What to work on ::
Go through the data below and gather each line containing "computer".

Pixel coordinate grounding data:
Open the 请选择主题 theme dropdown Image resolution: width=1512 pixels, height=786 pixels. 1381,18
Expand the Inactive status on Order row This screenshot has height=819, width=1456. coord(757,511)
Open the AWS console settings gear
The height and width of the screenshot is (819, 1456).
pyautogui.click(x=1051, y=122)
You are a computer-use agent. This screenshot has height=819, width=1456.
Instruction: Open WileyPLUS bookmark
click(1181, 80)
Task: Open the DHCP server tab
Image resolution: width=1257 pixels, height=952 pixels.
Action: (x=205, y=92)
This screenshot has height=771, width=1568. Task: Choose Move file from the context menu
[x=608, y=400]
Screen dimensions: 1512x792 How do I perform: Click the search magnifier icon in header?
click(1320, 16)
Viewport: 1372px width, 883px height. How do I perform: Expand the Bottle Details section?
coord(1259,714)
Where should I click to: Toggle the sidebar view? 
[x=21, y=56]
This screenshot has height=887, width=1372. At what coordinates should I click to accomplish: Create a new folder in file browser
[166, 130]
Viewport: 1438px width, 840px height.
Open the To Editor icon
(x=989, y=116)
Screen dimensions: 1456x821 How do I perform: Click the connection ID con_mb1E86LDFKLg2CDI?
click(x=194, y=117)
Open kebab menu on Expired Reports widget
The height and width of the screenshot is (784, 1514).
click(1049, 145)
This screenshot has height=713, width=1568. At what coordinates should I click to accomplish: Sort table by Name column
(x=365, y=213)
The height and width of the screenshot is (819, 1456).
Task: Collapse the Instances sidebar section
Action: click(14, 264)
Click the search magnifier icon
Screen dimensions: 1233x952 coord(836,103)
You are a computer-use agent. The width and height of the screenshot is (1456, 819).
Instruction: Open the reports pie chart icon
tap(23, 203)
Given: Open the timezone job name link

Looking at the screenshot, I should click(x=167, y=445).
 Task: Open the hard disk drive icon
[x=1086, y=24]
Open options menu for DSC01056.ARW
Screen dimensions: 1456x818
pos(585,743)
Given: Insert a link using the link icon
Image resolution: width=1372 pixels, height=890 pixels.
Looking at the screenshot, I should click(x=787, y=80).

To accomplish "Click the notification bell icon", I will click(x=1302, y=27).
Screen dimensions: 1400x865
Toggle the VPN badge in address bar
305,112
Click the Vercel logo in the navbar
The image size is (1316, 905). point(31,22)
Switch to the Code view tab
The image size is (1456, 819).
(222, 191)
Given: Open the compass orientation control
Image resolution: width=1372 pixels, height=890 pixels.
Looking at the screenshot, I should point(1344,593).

Solution to this task ::
You are a computer-use agent. This screenshot has height=819, width=1456.
You are a computer-use agent. The width and height of the screenshot is (1456, 819).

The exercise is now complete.